For full context the discussion in this PR and:
helm/helm#5595

Reviewer Checklist

API Go Documentation
Tests: Unit Tests (and E2E Tests, if appropriate)
Comprehensive Commit Messages
Links to related GitHub Issue(s)

netlify · 2025-02-14T12:55:29Z

✅ Deploy Preview for olmv1 ready!

Name	Link
🔨 Latest commit	`75be8c4`
🔍 Latest deploy log	https://app.netlify.com/sites/olmv1/deploys/67bc702c91c3a90008024542
😎 Deploy Preview	https://deploy-preview-1776--olmv1.netlify.app
📱 Preview on mobile	Toggle QR Code... Use your smartphone camera to open QR code link.

To edit notification comments on pull requests, go to your Netlify site configuration.

azych · 2025-02-14T12:57:08Z

@joelanford WDYT? are there any additional considerations with this approach?

joelanford · 2025-02-14T20:08:57Z

@azych, my main concern is whether helm allows any objects from the release manifest to be applied while still in the pending phase.

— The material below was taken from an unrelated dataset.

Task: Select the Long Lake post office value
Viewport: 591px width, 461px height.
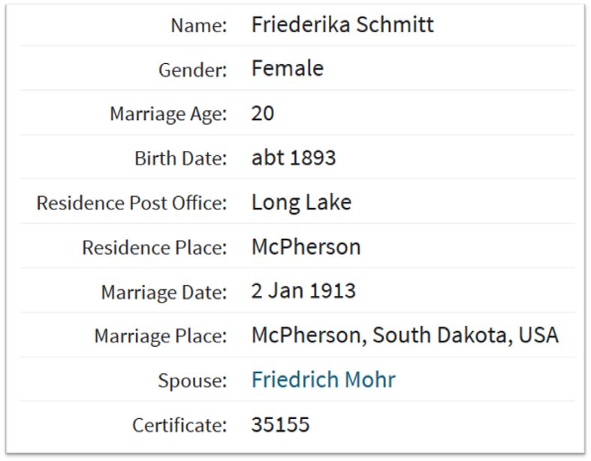Action: point(302,203)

If the answer is "yes", I'm concerned that rolling back could mean that some workload from the to version may have run some migration that makes it impossible to successfully go back to the from version.

Maybe the better option would be to:

Leave the existing half-rolled-out release manifests objects that have already been applied in place on the cluster.
Directly delete the release secret(s) (not helm uninstall/rollback) that says it is pending. (We have a custom helm release storage driver that shards a release across multiple secrets if necessary to overcome etcd size limits).
Try again, the idea being that helm is able to essentially pick up where it left off without rolling back to the previous revision.

azych · 2025-02-17T11:12:28Z

@joelanford I agree that this might be a valid concern in non-installation scenarios, though I also wonder that if we'd ever end up in an interrupted state that would prevent doing a successful rollback, couldn't the same/similar state issue prevent us from actually progressing with a smooth upgrade when we remove release state info via secret(s) deletion instead?
I honestly don't feel knowledgeable enough about helm internals to be able to tell one way or the other at this point.

However, I followed your idea and so far just doing some basic testing it seems to be able to resolve the interruption regardless of the specific action that was interrupted (installation/upgrade).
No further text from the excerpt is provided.